DATA SECTION Block Start

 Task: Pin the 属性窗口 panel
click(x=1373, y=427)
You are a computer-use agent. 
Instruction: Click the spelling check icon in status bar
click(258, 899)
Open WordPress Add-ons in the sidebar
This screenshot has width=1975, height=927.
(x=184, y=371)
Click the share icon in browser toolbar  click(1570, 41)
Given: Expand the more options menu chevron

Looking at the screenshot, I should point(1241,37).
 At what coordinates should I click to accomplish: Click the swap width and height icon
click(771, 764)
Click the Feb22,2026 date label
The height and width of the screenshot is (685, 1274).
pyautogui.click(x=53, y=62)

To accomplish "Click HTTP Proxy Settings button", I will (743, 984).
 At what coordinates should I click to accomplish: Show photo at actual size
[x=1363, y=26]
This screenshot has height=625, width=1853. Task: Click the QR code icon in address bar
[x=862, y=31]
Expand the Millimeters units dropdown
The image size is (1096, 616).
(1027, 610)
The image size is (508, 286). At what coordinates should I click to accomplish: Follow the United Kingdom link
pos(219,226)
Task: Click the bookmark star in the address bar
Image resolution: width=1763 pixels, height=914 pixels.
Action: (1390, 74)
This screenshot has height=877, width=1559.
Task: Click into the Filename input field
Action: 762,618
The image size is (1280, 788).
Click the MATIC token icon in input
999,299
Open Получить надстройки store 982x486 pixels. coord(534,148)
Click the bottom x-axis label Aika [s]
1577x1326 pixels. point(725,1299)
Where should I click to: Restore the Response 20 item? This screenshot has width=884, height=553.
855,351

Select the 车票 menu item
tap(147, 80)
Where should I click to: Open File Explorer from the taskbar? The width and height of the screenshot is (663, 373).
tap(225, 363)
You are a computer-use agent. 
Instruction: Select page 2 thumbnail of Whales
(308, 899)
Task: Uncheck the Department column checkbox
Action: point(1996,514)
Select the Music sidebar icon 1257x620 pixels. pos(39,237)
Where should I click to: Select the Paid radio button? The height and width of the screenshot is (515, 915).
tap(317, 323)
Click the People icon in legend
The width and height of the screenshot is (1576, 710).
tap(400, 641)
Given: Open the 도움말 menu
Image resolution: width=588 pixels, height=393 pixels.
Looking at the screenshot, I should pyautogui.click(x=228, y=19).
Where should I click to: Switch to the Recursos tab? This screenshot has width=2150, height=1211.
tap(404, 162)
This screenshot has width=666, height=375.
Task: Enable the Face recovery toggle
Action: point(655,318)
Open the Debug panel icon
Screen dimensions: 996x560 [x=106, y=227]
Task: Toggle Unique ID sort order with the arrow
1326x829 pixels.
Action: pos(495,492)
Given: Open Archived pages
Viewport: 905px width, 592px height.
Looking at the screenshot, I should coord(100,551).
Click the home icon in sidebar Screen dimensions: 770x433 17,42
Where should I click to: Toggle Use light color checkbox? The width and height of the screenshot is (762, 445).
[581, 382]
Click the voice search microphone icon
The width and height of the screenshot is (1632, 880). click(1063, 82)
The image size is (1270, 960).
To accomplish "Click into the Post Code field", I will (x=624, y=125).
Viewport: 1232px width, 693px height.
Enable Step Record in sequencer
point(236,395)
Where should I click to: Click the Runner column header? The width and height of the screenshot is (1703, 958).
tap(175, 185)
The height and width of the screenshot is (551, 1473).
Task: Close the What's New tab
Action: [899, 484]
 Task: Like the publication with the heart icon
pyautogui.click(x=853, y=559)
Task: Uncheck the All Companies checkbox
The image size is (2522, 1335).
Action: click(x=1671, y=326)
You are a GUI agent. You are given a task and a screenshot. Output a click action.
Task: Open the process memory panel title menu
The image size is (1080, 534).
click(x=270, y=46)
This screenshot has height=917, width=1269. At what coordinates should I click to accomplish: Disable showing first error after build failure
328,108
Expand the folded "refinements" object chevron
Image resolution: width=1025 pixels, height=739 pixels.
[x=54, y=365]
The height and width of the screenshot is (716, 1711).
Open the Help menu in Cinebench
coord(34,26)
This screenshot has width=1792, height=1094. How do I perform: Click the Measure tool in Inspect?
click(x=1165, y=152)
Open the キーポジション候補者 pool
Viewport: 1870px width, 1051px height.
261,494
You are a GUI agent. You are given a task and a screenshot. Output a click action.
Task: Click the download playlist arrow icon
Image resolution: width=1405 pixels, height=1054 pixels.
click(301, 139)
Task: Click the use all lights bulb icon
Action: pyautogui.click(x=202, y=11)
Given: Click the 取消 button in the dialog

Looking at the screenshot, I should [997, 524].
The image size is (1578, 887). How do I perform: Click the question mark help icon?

DATA SECTION Block End

TASK TO CARRY OUT>
All of the data above should be reproduced word for word.

SOLUTION FOR THIS TASK>
 Task: Pin the 属性窗口 panel
click(x=1373, y=427)
You are a computer-use agent. 
Instruction: Click the spelling check icon in status bar
click(258, 899)
Open WordPress Add-ons in the sidebar
This screenshot has width=1975, height=927.
(x=184, y=371)
Click the share icon in browser toolbar  click(1570, 41)
Given: Expand the more options menu chevron

Looking at the screenshot, I should point(1241,37).
 At what coordinates should I click to accomplish: Click the swap width and height icon
click(771, 764)
Click the Feb22,2026 date label
The height and width of the screenshot is (685, 1274).
pyautogui.click(x=53, y=62)

To accomplish "Click HTTP Proxy Settings button", I will (743, 984).
 At what coordinates should I click to accomplish: Show photo at actual size
[x=1363, y=26]
This screenshot has height=625, width=1853. Task: Click the QR code icon in address bar
[x=862, y=31]
Expand the Millimeters units dropdown
The image size is (1096, 616).
(1027, 610)
The image size is (508, 286). At what coordinates should I click to accomplish: Follow the United Kingdom link
pos(219,226)
Task: Click the bookmark star in the address bar
Image resolution: width=1763 pixels, height=914 pixels.
Action: (1390, 74)
This screenshot has height=877, width=1559.
Task: Click into the Filename input field
Action: 762,618
The image size is (1280, 788).
Click the MATIC token icon in input
999,299
Open Получить надстройки store 982x486 pixels. coord(534,148)
Click the bottom x-axis label Aika [s]
1577x1326 pixels. point(725,1299)
Where should I click to: Restore the Response 20 item? This screenshot has width=884, height=553.
855,351

Select the 车票 menu item
tap(147, 80)
Where should I click to: Open File Explorer from the taskbar? The width and height of the screenshot is (663, 373).
tap(225, 363)
You are a computer-use agent. 
Instruction: Select page 2 thumbnail of Whales
(308, 899)
Task: Uncheck the Department column checkbox
Action: point(1996,514)
Select the Music sidebar icon 1257x620 pixels. pos(39,237)
Where should I click to: Select the Paid radio button? The height and width of the screenshot is (515, 915).
tap(317, 323)
Click the People icon in legend
The width and height of the screenshot is (1576, 710).
tap(400, 641)
Given: Open the 도움말 menu
Image resolution: width=588 pixels, height=393 pixels.
Looking at the screenshot, I should pyautogui.click(x=228, y=19).
Where should I click to: Switch to the Recursos tab? This screenshot has width=2150, height=1211.
tap(404, 162)
This screenshot has width=666, height=375.
Task: Enable the Face recovery toggle
Action: point(655,318)
Open the Debug panel icon
Screen dimensions: 996x560 [x=106, y=227]
Task: Toggle Unique ID sort order with the arrow
1326x829 pixels.
Action: pos(495,492)
Given: Open Archived pages
Viewport: 905px width, 592px height.
Looking at the screenshot, I should coord(100,551).
Click the home icon in sidebar Screen dimensions: 770x433 17,42
Where should I click to: Toggle Use light color checkbox? The width and height of the screenshot is (762, 445).
[581, 382]
Click the voice search microphone icon
The width and height of the screenshot is (1632, 880). click(1063, 82)
The image size is (1270, 960).
To accomplish "Click into the Post Code field", I will (x=624, y=125).
Viewport: 1232px width, 693px height.
Enable Step Record in sequencer
point(236,395)
Where should I click to: Click the Runner column header? The width and height of the screenshot is (1703, 958).
tap(175, 185)
The height and width of the screenshot is (551, 1473).
Task: Close the What's New tab
Action: [899, 484]
 Task: Like the publication with the heart icon
pyautogui.click(x=853, y=559)
Task: Uncheck the All Companies checkbox
The image size is (2522, 1335).
Action: click(x=1671, y=326)
You are a GUI agent. You are given a task and a screenshot. Output a click action.
Task: Open the process memory panel title menu
The image size is (1080, 534).
click(x=270, y=46)
This screenshot has height=917, width=1269. At what coordinates should I click to accomplish: Disable showing first error after build failure
328,108
Expand the folded "refinements" object chevron
Image resolution: width=1025 pixels, height=739 pixels.
[x=54, y=365]
The height and width of the screenshot is (716, 1711).
Open the Help menu in Cinebench
coord(34,26)
This screenshot has width=1792, height=1094. How do I perform: Click the Measure tool in Inspect?
click(x=1165, y=152)
Open the キーポジション候補者 pool
Viewport: 1870px width, 1051px height.
261,494
You are a GUI agent. You are given a task and a screenshot. Output a click action.
Task: Click the download playlist arrow icon
Image resolution: width=1405 pixels, height=1054 pixels.
click(301, 139)
Task: Click the use all lights bulb icon
Action: pyautogui.click(x=202, y=11)
Given: Click the 取消 button in the dialog

Looking at the screenshot, I should [997, 524].
The image size is (1578, 887). How do I perform: Click the question mark help icon?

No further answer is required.